Nice Country for Camping, Not for Fracking
Years ago, I used to lie in my bed at Camp Tel Yehudah and listen to the water flowing in the Delaware River just behind my cabin. Today, I am reminded of my camping days as I worry about the natural gas rush that threatens to pollute the water supplies of 15 million people who get their drinking water from the Delaware River watershed.
The Poconos and the Catskills, the heartland of Jewish summer camps, are right in the middle of the area where the natural gas rush is underway. There are dozens of Jewish camps in the area, drawing campers from throughout the Northeast and beyond. The Delaware River Basin Commission, which has authority to regulate activities that may affect water quality in the Delaware River, recently held hearings in Honesdale, Pa., about gas drilling. Honesdale is the home of Camp Moshava, Camp Seneca Lake and Camp Towanda. Camp Tel Yehudah is just across the Delaware in Barryville, N.Y.
Jewish summer camps in the region are being approached to lease their land for gas drilling. The deals would likely include payments for signing a lease and a percentage of future royalties if the wells yield gas.
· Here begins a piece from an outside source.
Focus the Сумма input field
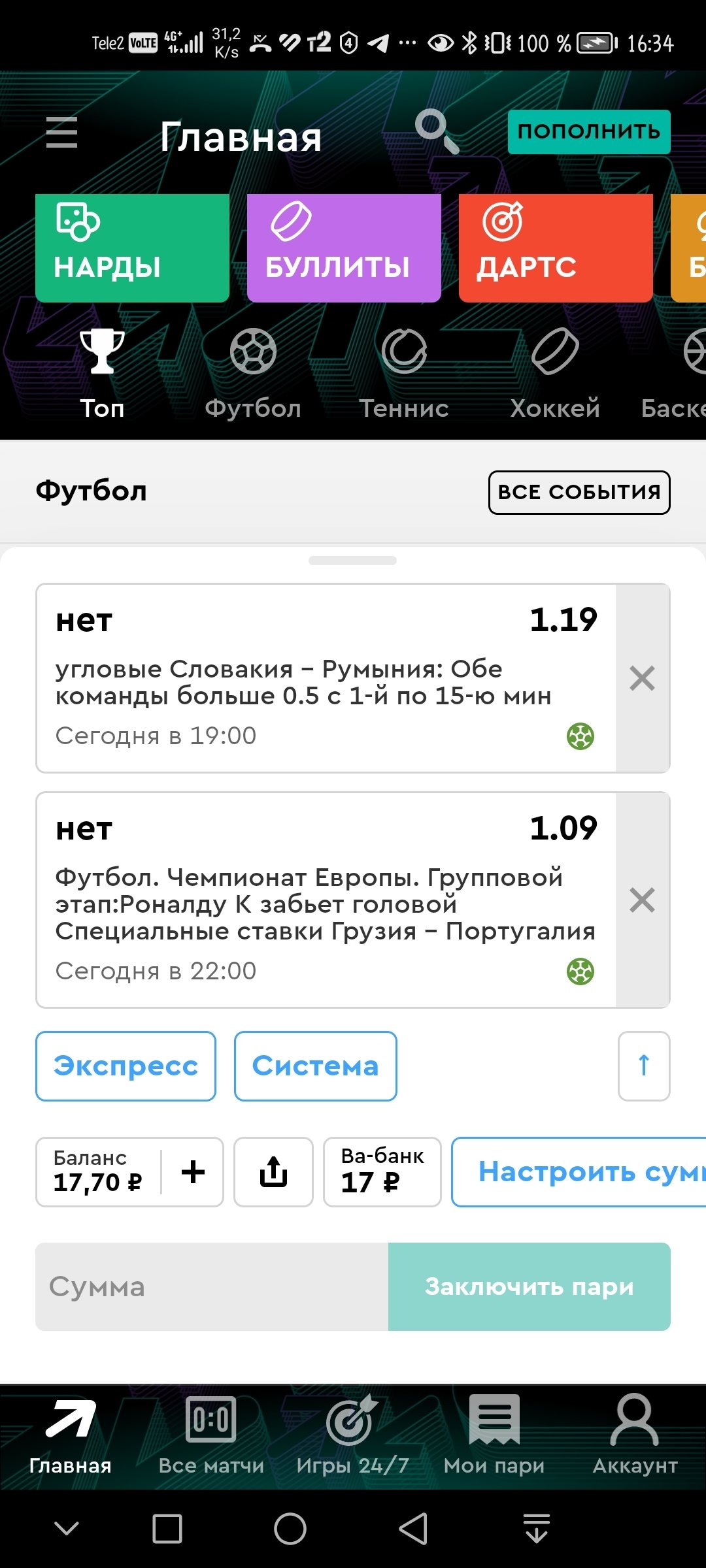212,1286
Boards of nonprofit camps and owners of private camps are faced with weighing short-term benefits against long-term risks. Many summer camps have 200 acres of land. In the short term, at $4,000 an acre (the signing fee offered to some landholders in Pennsylvania), a lease could bring in close to a million dollars to fund critical needs such as facility improvements and camp scholarships. But in the long term, the risks are polluted water, land and air.
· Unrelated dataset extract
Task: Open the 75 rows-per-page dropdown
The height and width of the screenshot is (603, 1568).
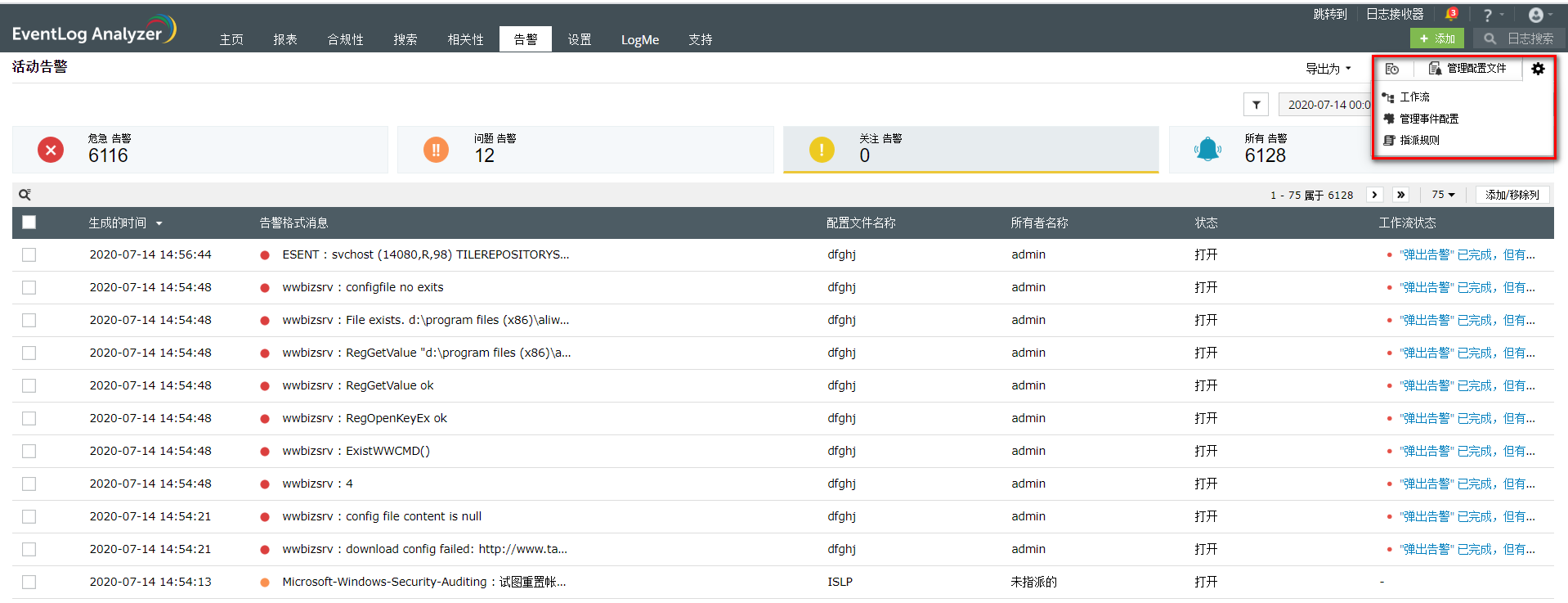Action: [x=1443, y=195]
The gas rush in the Poconos and Catskills is happening now because we have used up our easily accessible fossil fuels, and now we’re turning to deposits that are harder to exploit. One of the biggest deposits of natural gas yet to be tapped is found in a huge area called the Marcellus Shale that includes a large swath of Pennsylvania and western and central New York. Until recently natural gas companies didn’t have the technology to extract this gas because it is embedded in small pockets in layers of rock. But now they do, and the rush is on.
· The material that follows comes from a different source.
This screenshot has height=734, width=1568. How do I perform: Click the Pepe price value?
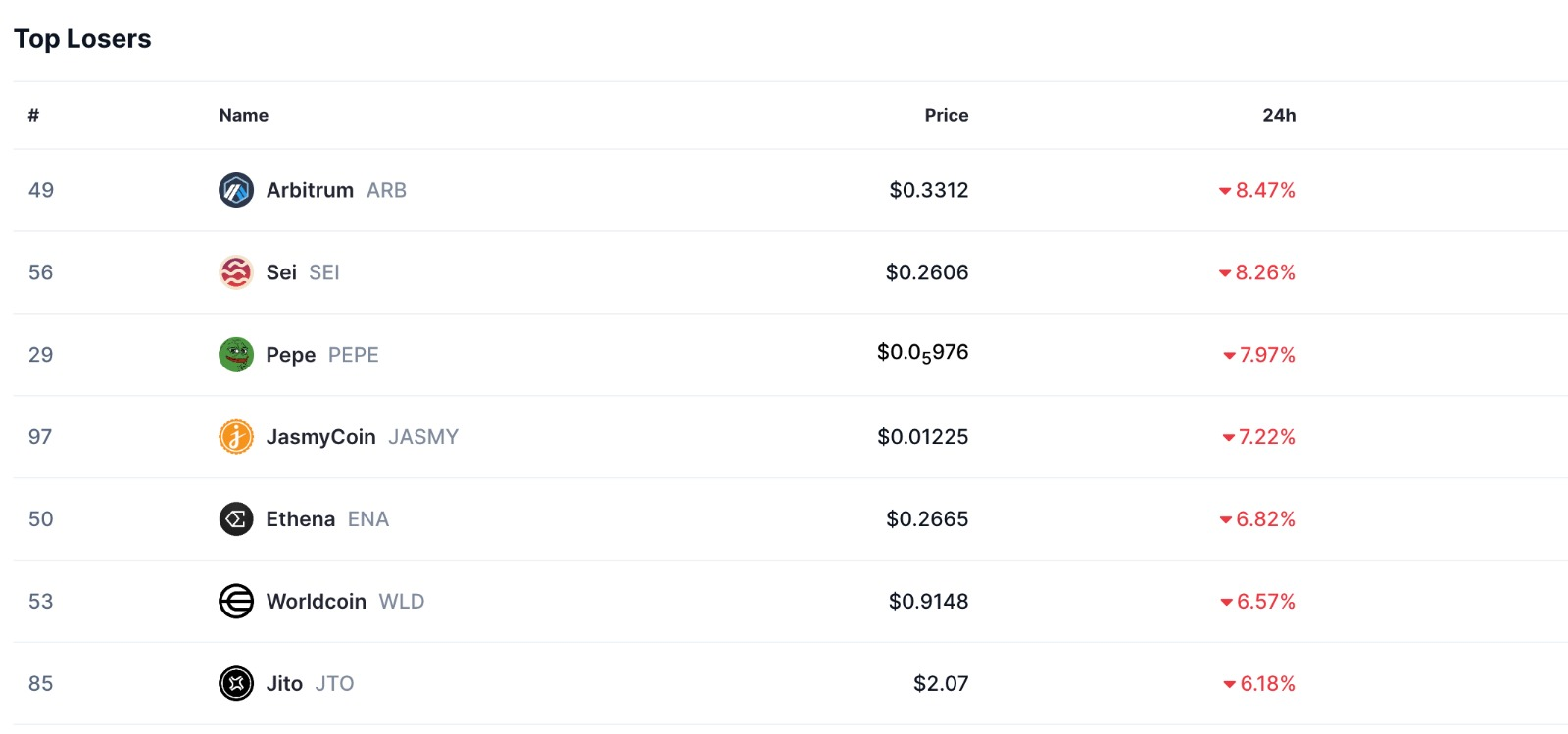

Although natural gas does burn more cleanly than coal and oil, it contributes greenhouse gases to the atmosphere just like other fossil fuels. And getting it out of the ground is dirty and destructive.
To extract the natural gas in the Marcellus Shale, drillers have to use a dangerous process called hydraulic fracturing, or fracking. It involves injecting millions of gallons of water, mixed with toxic chemicals, into the ground and detonating the rock to cause it to shatter. Only about half of the water can be recaptured and potentially treated. The rest flows away to contaminate streams and wells. But that’s not all. Multiple drill pads scar the land, and escaping gas pollutes the air. And scientists have recently identified a further risk that fracking may bring radioactive elements from deep in the earth to the surface.
The gas industry says that fracking is safe, but if that is true, why are the companies that use this technique trying to avoid regulation? In 2005, lobbyists for the natural gas industry persuaded Congress to exempt fracking from regulation under the Safe Drinking Water Act and the Clean Water Act. Other key environmental laws also contain exemptions for gas drilling.
Opposition to gas drilling in the Marcellus Shale is growing. New York’s City Council and Mayor Michael Bloomberg have taken stands against allowing fracking in the Marcellus Shale, in order to protect the city’s watershed. Thanks to public pressure, there is currently a de facto moratorium on new drilling in New York State until new environmental reviews are completed, possibly as early as this June.
The values I learned at summer camp have stayed with me. At camp I breathed in the fresh air along with Jewish lessons about personal responsibility, leadership, community and our connection with the land. Today, we have a choice: We can take the money and hope for the best. Or we can turn down the money and do our best to protect the land, water and people from this dangerous form of gas extraction. We have the opportunity to teach our children a lasting lesson about Jewish values. What do we want that lesson to be?
Mirele B. Goldsmith is an environmental psychologist and founder of Green Strides Consulting. She is on the board of Hazon and is a former vice-chairperson of the Coalition on the Environment and Jewish Life.